震災瓦礫の広域処理を巡る税金の使途は呆れるほかない。国は“入札”を検討しただけで受注もしていない相手に総額336億円の拠出を決め、うち約176億円が実際に支払われた。
瓦礫処理を「やる」と検討しただけで巨額の交付金をせしめた自治体側にすれば、“やるやる詐欺”まがいの手法で復興予算を騙し取ったことがバレた。さぞや慌てて平身低頭するかと思いきや、どうも違うのである。
復興予算から総額約86億円を交付された大阪・堺市廃棄物政策課の回答は興味深い。
「当市のゴミ焼却場は震災前の2010年度から建設が始まっており、建設費の半分を一般会計の交付金を財源として整備する計画でした。ところが、昨年の3月に環境省から大阪府を通じて、“復興特会からの補助金に切り替えれば建設費を全額国が出す”という打診があった。
当市は“一般会計のままで結構です”と回答したのですが、4月には“復興予算を充てることにした”と内示されたのです。堺市は瓦礫受け入れを検討していませんでしたが、大阪府が受け入れを表明した結果、(処理可能な施設を建設中の)当市に交付されることになった」
環境省が補助金を押し付けてきたというのだ。総額約36億円の交付を受けた埼玉・川口市に取材しても同様の説明だった。

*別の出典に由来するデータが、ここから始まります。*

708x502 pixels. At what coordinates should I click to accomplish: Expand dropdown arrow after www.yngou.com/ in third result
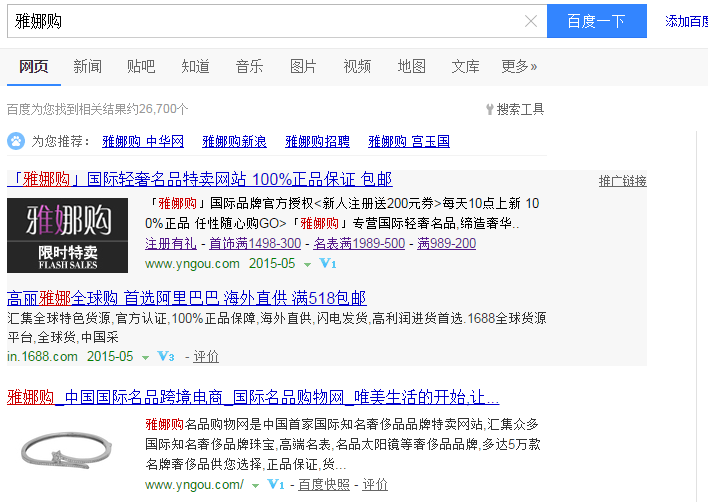coord(256,485)
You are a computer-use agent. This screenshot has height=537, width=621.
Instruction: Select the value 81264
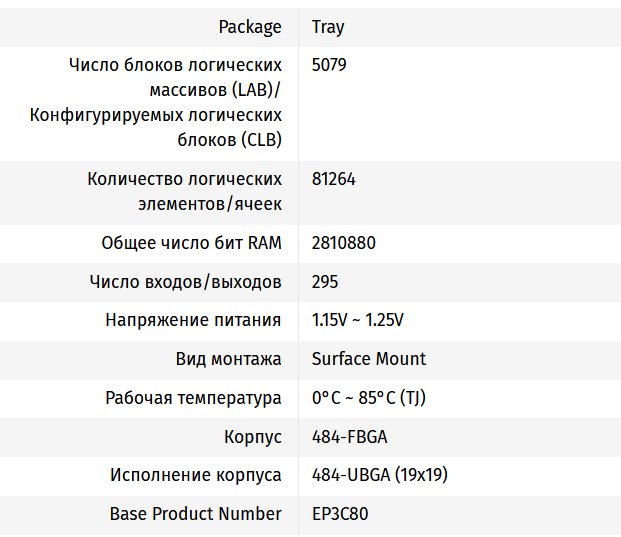[x=334, y=180]
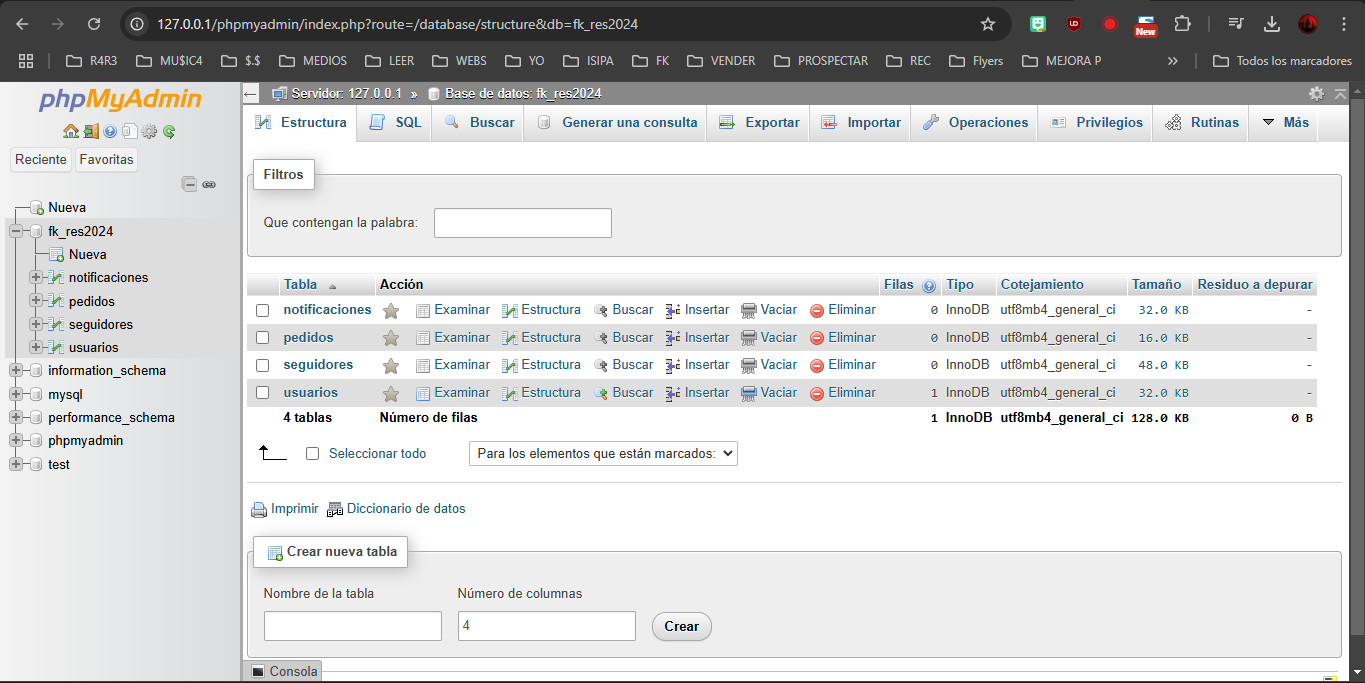The height and width of the screenshot is (683, 1365).
Task: Open the Diccionario de datos link
Action: pyautogui.click(x=405, y=508)
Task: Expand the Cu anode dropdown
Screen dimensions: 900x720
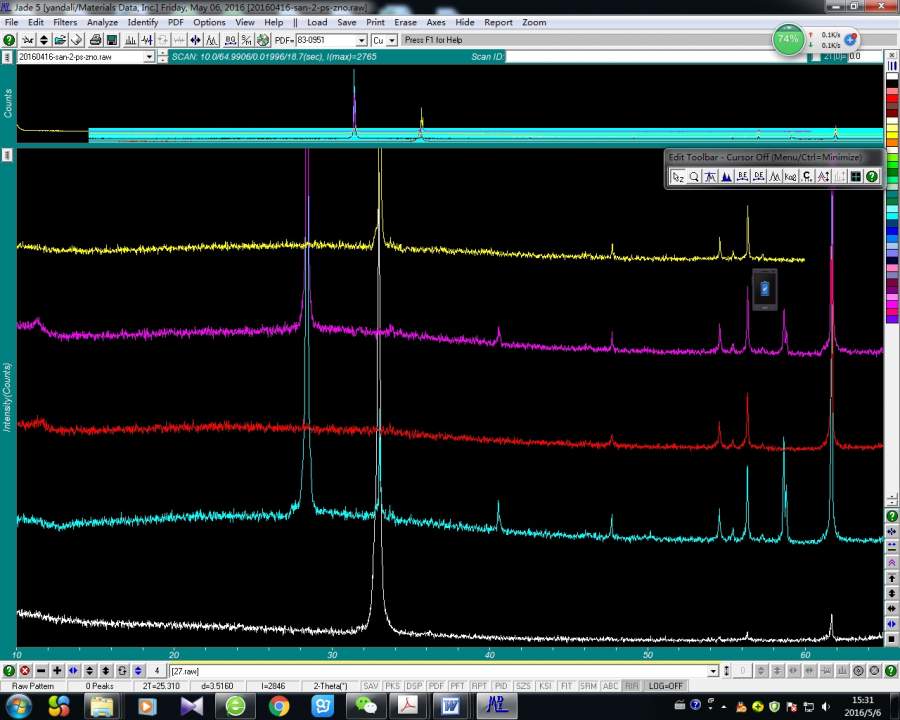Action: pos(391,40)
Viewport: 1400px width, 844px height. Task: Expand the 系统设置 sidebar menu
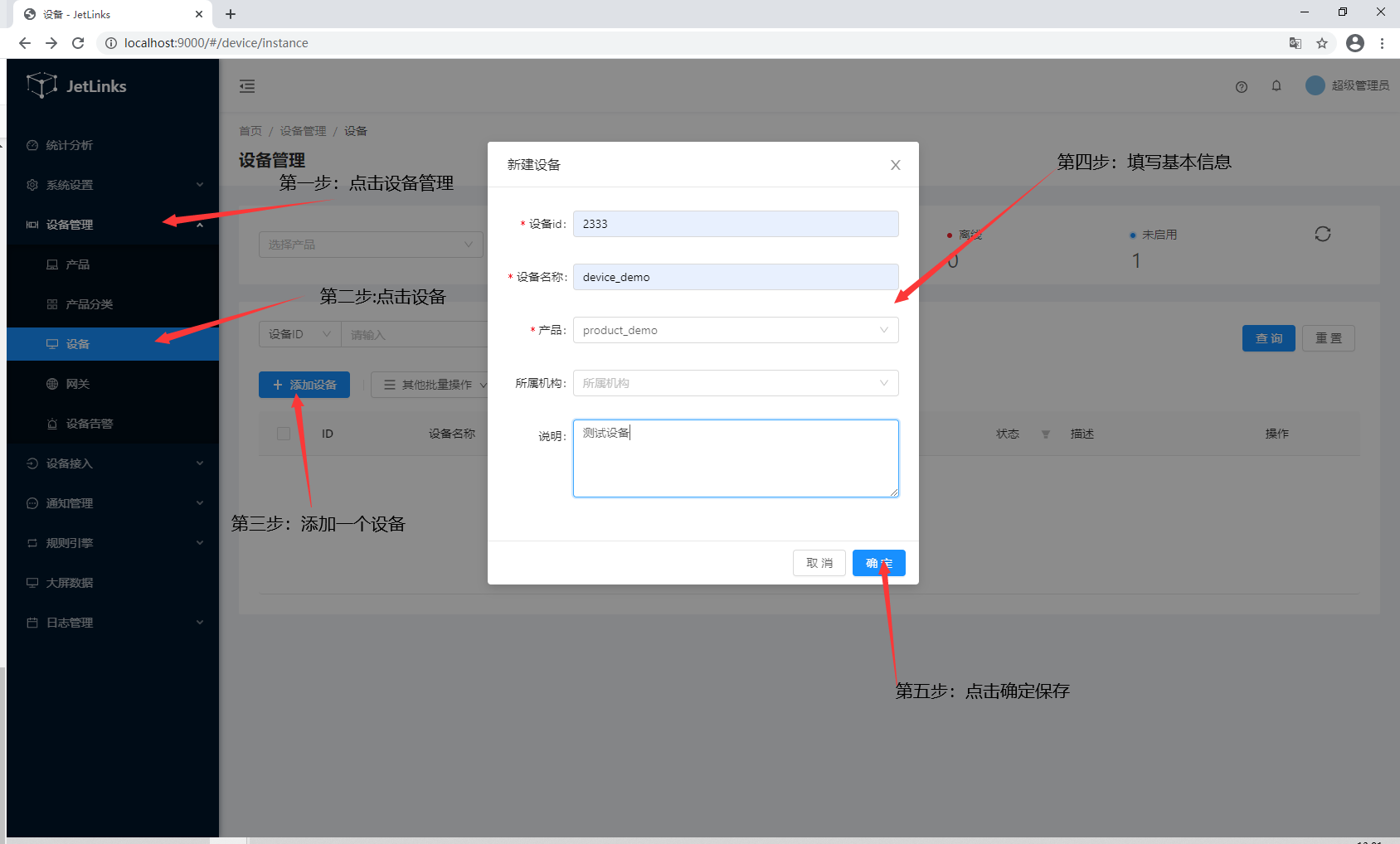tap(113, 185)
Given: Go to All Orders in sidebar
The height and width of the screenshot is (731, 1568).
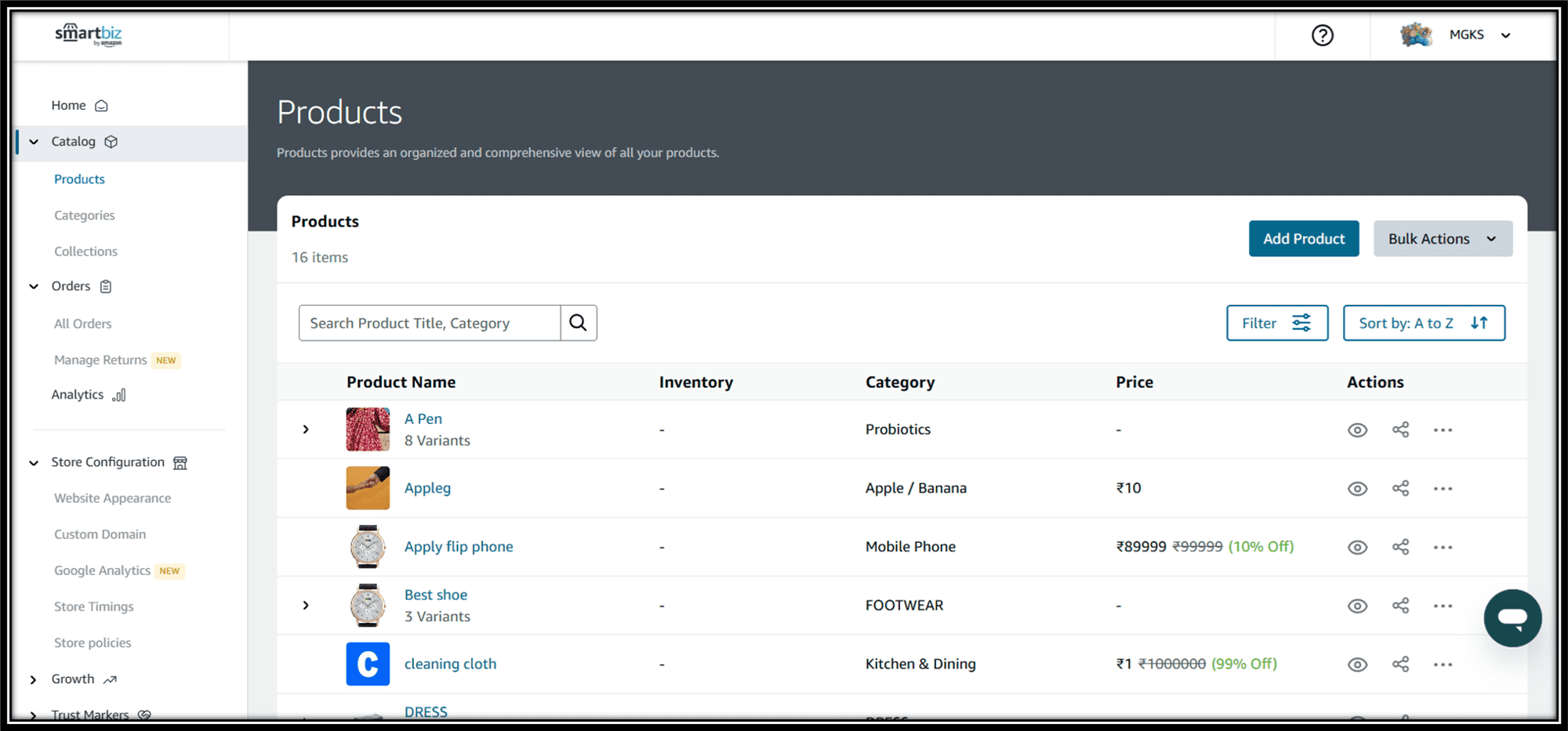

「当初は焼却場の改修費を一般会計の交付金でまかなう計画でした。そこに環境省が“復興特会の補助金をもらってくれ”といってきて、要請を断わればどちらも受け取れなくなるかもしれないという不安からその通りにしました。瓦礫の受け入れは検討していましたが、環境省から“見合わせることになった”と連絡がきたんです。
国からもらえる補助金の総額が数億円増えたのは事実ですが、当市が復興予算を騙し取ったと思われるのは心外です」(環境施設課)
困惑の色を隠せないのは、神奈川県の秦野市伊勢原市環境衛生組合(共有するゴミ処理場を管轄する2市の事務組合)だ。同組合と平塚市、逗子市、厚木市の4団体には、神奈川県を通じて約160億円の交付が決まっていた。ところが、そもそも4団体は神奈川県に「瓦礫を受け入れない」と表明していたという。
「瓦礫は受け入れないと表明したから、焼却炉の建設費は当初の計画通り半分を一般会計から交付されるものと考えていました。ところが、なぜか環境省から“復興予算の補助金が決まった”と連絡があった。不思議に思っているところに、共同通信が“受け入れ拒否の自治体に復興予算が交付される”とわれわれが悪いように報道したから寝耳に水の話でした」(環境施設課)
こちらは断わっても環境省が勝手に復興予算を置いていったというのである。
環境省は神奈川の4団体については復興予算の交付決定を取り消した。だが、他の全国10団体は「受け入れをしないにもかかわらず、復興予算を受け取る」という状態が続いている。
こうして各自治体の言い分を聞くと、「自治体が復興予算に群がった」のではなく、環境省側が「復興予算への切り替えを自治体に強要して補助金をバラ撒いた」という構図が浮かび上がる。「カラ交付金」の問題の根は、そこにあるのだ。
環境省の奇妙な行動の原因は、瓦礫量の「大幅な減少」にあった。環境省は「総量がわからない中で仕方なかった」と説明したが、それを額面通りに信じるわけにはいかない。
2001年発足と歴史が浅く、霞が関では「新参者」扱いの環境省にとって、東日本大震災と原発事故は、自らの存在意義を世に示す重要な機会となった。それは、官僚流の生臭い言い方をするなら、「巨額の予算を獲得するチャンス」ということでもある。
事実、震災前に2000億円規模だった同省の予算は、震災後、瓦礫処理のための復興予算約1兆円が加えられて一挙に6倍に膨張し、1300人の小所帯は震災1年後の2012年1月に200人以上も増員された。